To take another example, Brussels has apparently
decided that the Balkans' future lies with a strong
Serbia and fewer statelets -- meaning that Serbia
must be joined to Montenegro and, apparently,
to Kosovo as well. Certainly no one who has spent
any time in the region believes that Kosovo can
again be ruled from Belgrade. This camp includes
reformist Serbian leaders, who say that holding
on to Kosovo will slow down, not speed up, their
progress toward EU membership. Yet France, Italy,
and Greece, among others, have signaled that the
province must remain part of Serbia, with no protest
from other EU governments. Thus, the EU now refuses
even to open a discussion on final status for
Kosovo.
Brussels' insistence on preserving a single Yugoslav
state has also hindered Montenegro's postwar transition.

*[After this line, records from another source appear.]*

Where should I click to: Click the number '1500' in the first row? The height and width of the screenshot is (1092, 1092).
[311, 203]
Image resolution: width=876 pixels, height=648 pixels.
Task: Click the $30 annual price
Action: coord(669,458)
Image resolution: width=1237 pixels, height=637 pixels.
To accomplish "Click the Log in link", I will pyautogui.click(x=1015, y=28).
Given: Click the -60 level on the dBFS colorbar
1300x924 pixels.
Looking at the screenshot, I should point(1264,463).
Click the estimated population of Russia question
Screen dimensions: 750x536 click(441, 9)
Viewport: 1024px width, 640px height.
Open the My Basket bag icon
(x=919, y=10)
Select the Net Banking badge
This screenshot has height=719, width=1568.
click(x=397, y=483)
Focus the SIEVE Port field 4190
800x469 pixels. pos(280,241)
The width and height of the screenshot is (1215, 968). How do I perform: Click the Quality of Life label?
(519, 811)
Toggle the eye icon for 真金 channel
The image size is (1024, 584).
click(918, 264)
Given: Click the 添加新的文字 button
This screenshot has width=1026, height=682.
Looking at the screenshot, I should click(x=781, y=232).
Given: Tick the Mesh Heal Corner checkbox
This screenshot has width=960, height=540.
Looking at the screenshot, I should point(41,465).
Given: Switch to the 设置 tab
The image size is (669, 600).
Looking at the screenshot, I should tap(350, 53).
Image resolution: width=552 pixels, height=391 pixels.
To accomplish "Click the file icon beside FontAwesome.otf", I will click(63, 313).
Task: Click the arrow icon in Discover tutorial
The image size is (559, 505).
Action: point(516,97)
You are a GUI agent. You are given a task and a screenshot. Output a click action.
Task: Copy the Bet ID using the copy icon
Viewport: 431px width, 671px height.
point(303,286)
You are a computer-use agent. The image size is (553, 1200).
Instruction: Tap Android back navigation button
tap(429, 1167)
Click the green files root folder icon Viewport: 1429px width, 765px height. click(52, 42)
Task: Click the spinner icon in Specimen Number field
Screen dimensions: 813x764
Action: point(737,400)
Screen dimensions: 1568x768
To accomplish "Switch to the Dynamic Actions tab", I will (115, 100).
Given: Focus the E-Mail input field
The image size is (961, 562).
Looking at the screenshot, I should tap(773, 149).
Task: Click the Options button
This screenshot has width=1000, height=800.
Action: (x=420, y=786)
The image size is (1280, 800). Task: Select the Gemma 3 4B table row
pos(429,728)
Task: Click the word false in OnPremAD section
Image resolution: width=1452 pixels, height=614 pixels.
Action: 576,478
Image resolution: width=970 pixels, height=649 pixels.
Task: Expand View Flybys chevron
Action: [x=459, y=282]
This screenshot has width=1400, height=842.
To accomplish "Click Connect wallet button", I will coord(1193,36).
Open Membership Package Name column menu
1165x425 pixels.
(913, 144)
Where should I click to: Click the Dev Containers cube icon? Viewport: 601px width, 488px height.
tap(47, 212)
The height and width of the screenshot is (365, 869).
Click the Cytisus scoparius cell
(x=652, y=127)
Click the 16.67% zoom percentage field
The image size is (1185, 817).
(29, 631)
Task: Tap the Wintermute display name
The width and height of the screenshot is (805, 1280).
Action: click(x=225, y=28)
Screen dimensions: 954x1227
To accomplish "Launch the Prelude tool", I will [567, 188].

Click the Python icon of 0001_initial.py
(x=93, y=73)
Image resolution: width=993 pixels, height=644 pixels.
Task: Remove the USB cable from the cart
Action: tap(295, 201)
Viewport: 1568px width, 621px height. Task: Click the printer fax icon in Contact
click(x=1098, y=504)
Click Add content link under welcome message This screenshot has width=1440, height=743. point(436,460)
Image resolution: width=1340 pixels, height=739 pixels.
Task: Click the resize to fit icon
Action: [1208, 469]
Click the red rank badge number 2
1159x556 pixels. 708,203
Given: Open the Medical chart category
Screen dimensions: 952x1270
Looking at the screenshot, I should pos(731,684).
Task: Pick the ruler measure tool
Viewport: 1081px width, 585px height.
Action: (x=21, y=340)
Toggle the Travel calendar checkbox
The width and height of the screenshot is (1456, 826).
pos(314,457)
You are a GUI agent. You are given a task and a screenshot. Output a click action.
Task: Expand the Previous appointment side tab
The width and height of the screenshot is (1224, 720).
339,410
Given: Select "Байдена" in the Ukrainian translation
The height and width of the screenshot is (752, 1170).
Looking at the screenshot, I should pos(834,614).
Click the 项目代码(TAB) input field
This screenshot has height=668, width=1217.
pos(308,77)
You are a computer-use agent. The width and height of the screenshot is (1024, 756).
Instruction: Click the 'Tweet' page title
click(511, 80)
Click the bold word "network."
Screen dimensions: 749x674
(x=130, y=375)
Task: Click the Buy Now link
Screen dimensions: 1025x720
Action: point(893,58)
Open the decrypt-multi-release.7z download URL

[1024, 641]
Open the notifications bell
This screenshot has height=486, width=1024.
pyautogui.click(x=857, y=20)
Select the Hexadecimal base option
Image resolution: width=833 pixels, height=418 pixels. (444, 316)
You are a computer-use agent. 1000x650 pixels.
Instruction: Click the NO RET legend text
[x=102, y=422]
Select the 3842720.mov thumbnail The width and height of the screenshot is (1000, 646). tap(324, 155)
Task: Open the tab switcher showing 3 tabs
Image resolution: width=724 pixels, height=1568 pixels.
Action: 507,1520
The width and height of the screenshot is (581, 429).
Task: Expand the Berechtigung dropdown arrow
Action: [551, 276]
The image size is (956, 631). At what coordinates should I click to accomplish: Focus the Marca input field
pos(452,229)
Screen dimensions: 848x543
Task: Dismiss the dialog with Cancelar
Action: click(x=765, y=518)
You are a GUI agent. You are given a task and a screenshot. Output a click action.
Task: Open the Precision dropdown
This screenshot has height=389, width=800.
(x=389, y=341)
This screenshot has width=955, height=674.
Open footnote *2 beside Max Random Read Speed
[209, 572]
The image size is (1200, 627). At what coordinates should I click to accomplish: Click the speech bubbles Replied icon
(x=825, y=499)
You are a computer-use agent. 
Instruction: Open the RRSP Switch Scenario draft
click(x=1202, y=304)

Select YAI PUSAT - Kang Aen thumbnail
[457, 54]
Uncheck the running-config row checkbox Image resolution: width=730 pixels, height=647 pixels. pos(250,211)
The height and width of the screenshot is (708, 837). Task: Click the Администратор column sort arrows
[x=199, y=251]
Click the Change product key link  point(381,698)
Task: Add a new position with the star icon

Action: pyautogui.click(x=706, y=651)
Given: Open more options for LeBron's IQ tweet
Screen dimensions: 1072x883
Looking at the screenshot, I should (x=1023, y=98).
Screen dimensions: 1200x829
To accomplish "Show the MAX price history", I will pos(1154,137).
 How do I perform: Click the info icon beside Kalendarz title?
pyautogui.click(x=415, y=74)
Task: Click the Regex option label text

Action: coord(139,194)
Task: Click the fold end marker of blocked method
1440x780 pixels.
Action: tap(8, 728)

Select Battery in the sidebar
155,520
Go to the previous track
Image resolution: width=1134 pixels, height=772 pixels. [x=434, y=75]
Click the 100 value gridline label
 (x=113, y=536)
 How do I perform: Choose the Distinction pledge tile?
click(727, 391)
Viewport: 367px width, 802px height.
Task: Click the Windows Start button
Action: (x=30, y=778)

Instead of fostering reform and rapprochement
with Serbia through a democratic process, EU negotiators
bludgeoned Montenegro into joining a new entity
to replace the Federal Republic of Yugoslavia,
one with two economic systems, two currencies,
and two speeds of reform: a "Quasimodo state,"
as Yugoslav National Bank Governor Mladen Dinkic
has called it. Now, despite the skepticism of
many in the Serbian government, and the agreement
signed by Serbia and Montenegro, the European
Commission appears to be trying hard to have Montenegro
returned to Belgrade's full economic control.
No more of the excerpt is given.